A King's Translation, But Not The King's Translation: Part I

The Bible is the Word of God. All Christians should believe this, although these days there are some who claim the title of "Christian" who reject this idea, but that is for another time. The position of the Authority of Scripture is a fundamental principle to Christianity. So, I want to say at the onset of this article that I do believe that the KJV as a Bible is the Word of God. It is because of this belief that I do not want to in anyway disparage the KJV. I believe that the KJV is a valuable text, and it has been for a very long time. Yes, I do not use it very often for personal studies, but I just want to say that I do appreciate the KJV in many ways, and I do even enjoy reading it from time to time. The more poetic style and elegance I find beautiful.
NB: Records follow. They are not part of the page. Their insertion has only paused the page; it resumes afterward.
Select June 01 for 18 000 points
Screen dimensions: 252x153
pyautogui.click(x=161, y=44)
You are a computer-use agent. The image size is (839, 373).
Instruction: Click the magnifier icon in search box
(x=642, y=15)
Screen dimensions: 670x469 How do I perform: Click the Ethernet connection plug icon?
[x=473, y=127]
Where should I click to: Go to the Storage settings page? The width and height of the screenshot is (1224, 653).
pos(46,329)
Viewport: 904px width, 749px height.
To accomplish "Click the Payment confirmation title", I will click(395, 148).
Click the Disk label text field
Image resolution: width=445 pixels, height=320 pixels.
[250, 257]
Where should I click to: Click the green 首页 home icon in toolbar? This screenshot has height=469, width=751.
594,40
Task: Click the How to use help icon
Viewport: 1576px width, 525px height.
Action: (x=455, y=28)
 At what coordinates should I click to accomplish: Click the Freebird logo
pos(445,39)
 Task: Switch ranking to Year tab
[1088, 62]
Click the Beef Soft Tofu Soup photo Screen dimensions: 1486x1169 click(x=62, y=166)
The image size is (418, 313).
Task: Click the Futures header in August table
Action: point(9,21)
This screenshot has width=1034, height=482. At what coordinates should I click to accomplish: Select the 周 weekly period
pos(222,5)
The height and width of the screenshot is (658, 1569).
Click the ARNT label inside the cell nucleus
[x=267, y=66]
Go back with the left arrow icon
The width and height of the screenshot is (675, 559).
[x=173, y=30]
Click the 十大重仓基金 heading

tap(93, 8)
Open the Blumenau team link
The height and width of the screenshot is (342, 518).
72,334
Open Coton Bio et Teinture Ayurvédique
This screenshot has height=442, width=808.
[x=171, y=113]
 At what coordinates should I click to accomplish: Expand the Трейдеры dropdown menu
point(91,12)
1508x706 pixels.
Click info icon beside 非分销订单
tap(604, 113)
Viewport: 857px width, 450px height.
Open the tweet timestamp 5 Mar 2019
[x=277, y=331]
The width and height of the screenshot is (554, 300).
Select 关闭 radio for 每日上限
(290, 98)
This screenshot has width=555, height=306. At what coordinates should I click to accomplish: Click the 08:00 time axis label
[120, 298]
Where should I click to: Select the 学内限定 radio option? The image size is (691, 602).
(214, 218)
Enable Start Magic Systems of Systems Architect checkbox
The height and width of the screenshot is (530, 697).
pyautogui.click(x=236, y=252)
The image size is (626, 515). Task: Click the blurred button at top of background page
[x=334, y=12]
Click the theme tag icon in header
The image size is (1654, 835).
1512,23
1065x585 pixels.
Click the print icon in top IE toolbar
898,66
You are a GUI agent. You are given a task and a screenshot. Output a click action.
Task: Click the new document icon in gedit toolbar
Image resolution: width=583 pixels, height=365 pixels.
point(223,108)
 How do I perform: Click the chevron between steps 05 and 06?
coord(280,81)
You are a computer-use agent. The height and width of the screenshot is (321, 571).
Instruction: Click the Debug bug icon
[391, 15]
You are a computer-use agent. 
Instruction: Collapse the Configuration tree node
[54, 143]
This all being said, I want to be upfront and explain the purpose of this article. My aim is to address the KJV-Only position, and to explain why I think the KJV is not the best translation, and why I think you shouldn't either. This is not to say that you should not read from the KJV. On the contrary, within it contains the truth, wisdom, and loving instruction of our Lord; it is no sin to read from only the KJV, although there may be a few drawbacks from doing so if you aren't well-versed in "The King's English." If you were raised in a church that taught from the KJV, you may be more comfortable with the language of the work, and there is nothing wrong with that. My dad is a pastor, and so I am no foreigner to the text myself. My dad once gifted me with a giant, beautiful King James Bible, and a Strong's Concordance of almost the same size to go along with it. These were wonderful gifts, and I cherish them, though I rarely use them because I find that the KJV at least is not the best representation of the texts to modern ears.

To modern ears... this should give you pause and maybe even cause you to reconsider if you hold to a KJV-only position - a position, I won't sugarcoat it, that has caused unnecessary division within the Body of Christ. To be sure, I will say this about any translation. If you hold that one translation above any other is the "more inspired" version of scripture, then you set up for yourself a dividing wall that was never put in place by our Lord. Ultimately, this is a position that cannot be easily defended, and there are several ways of showing this. I hinted at one of them already.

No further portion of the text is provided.